Weeks after a number of Sahitya Akademi award-winning writers returned their awards in protest of the “growing atmosphere of hate and intolerance,” in the country, the protest wave has now spread to other sections of intelligentsia, with artists and scientists, in separate petitions on Tuesday, speaking out against what they described as a systematic spread of intolerance, The Times of India reports.
The protest is being led by more than 400 members of the artist community, including painters, gallerists and curators, who issued a strongly worded statement in New Delhi on Tuesday, October 27, signed by the likes of the London-based Anish Kapoor, Padma Vibhushan winning modernist K G Subramanyan and contemporary artist Subodh Gupta.
Expressing support for the writers who had returned awards and resigned positions, the group also condemned the killings of M M Kalburgi, Narendra Dabholkar and Govind Pansare, the intimidation of Tamil author Perumal Murugan, which led to him giving up the pen, and the spate of social violence in Dadri, Udhampur and Faridabad.
It referred to “contemptuous comments about the religious minorities and Dalits made by those within the government which confirm that there is little difference between the RSS-BJP mainstream and supposed ‘fringe’ elements’.”
On the other hand, a section of scientists from key academic and research institutions compared the current atmosphere to “a nuclear bomb close to criticality” that could “explode any time and drive the nation to chaos”. In an online petition addressed to the President, the group said they were joining “protest of litterateurs in awakening people and central and state governments to the dangers of not acting.”
In a separate statement, Delhi artist Anjolie Ela Menon expressed alarm at “the taking over by the government of nine cultural institutions so far, including the replacement of the heads of all these nine institutions such as National Museum, IGNCA, FTII and Nehru Memorial Library.
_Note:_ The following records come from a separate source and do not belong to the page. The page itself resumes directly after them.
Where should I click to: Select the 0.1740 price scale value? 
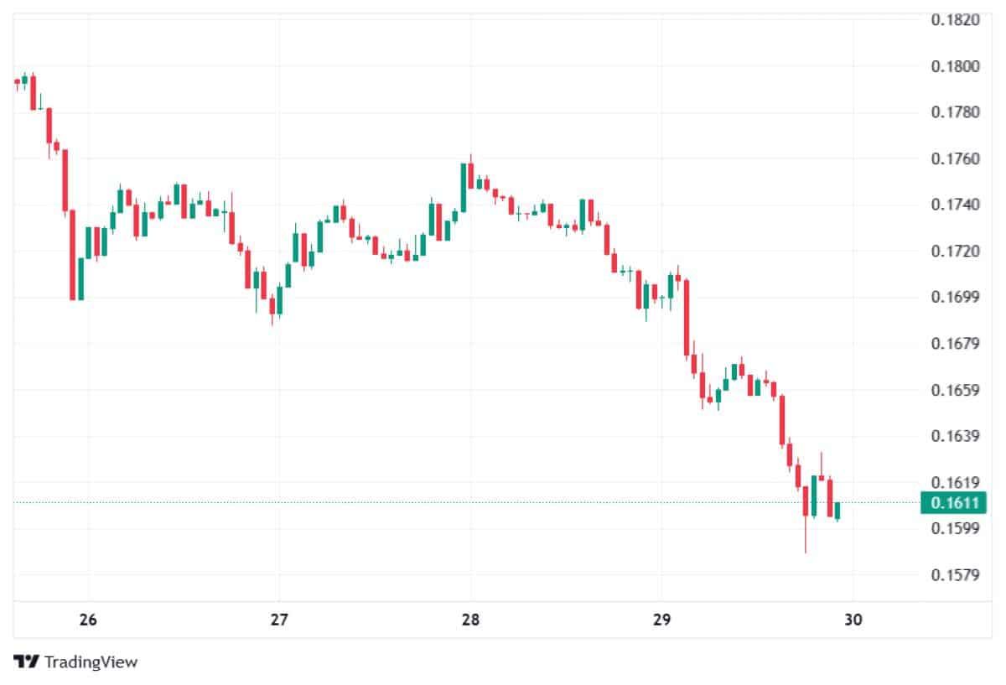click(x=956, y=205)
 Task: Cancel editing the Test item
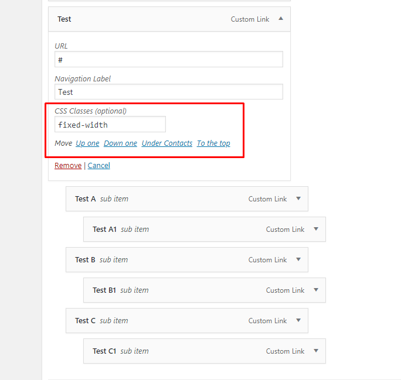point(99,166)
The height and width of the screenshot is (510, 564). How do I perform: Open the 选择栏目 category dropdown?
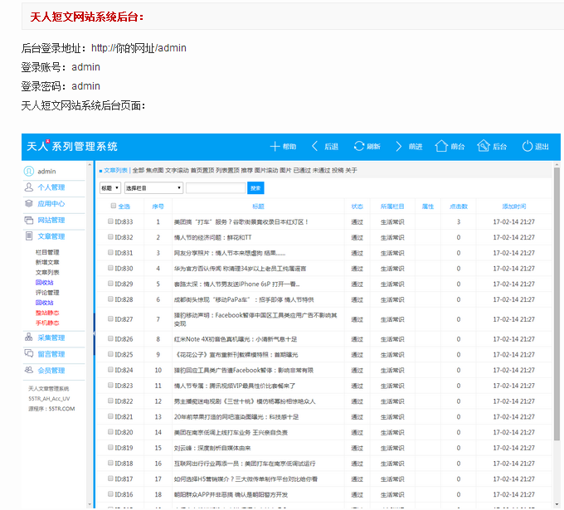pos(153,188)
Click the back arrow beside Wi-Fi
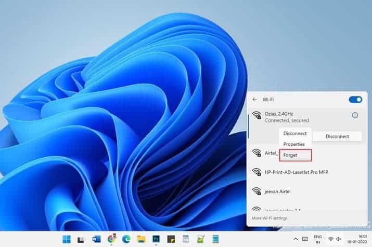Image resolution: width=372 pixels, height=247 pixels. click(x=254, y=99)

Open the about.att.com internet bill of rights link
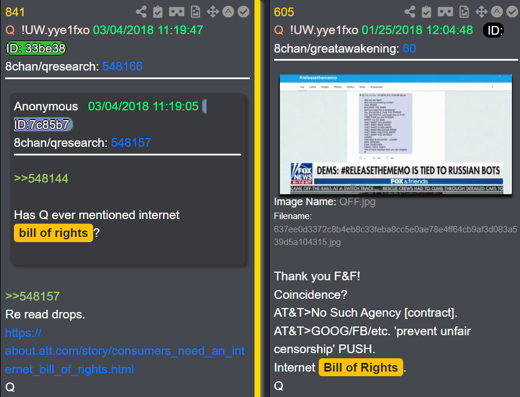tap(125, 351)
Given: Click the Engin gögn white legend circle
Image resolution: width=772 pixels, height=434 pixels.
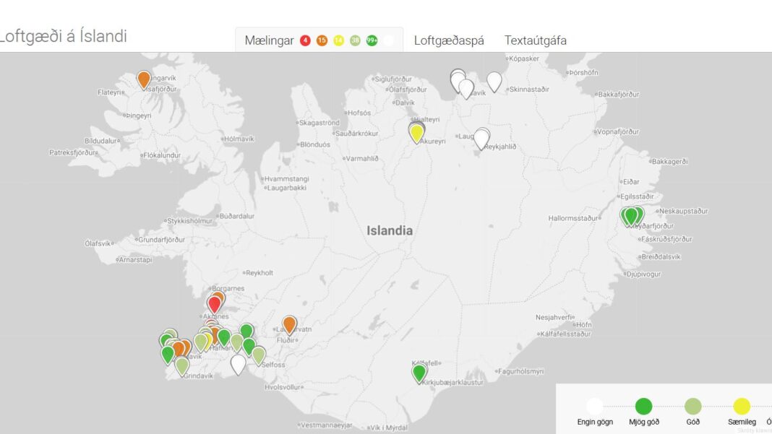Looking at the screenshot, I should (595, 406).
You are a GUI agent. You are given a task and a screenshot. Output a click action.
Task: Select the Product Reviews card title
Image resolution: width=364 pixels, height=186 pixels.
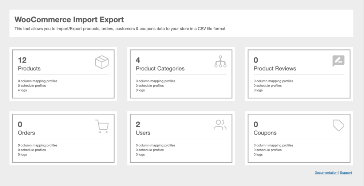point(274,69)
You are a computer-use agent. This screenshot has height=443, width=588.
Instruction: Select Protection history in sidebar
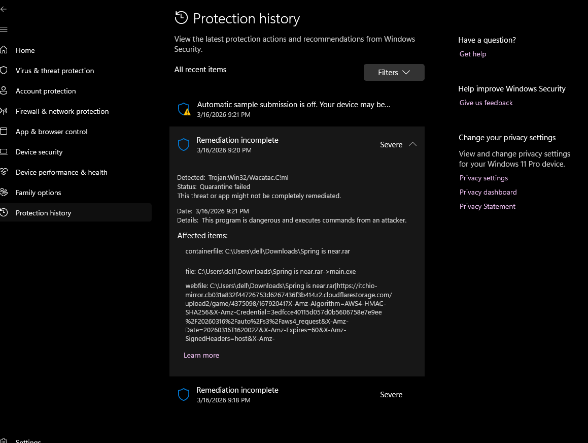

The quiet hijacking of the Lalit Kala Akademi and its five branches was ominous.”
Meanwhile, renowned lyricist Gulzar has also come out in support of authors returning their Sahitya Akademi awards saying this is the only way a writer can register protest.
Gulzar, 81, said while the killing was not Akademi’s fault, the authors wanted the institution to recognise and protest against the incident. “The murder that has hurt us all is somewhere the fault of the system/government… Returning the award was an act of protest. Writers don’t have any other way to register their protest. We have never witnessed this kind of religious intolerance. At least, we were fearless in expressing ourselves,”Gulzar said.
Following the mounting pressure in the wake of the authors’ protest, the Sahitya Akademi finally passed a unanimous resolution on Monday appealing to state and central governments to take steps to prevent such incidents and asked authors to take back the awards they had returned to protest against “rising intolerance.”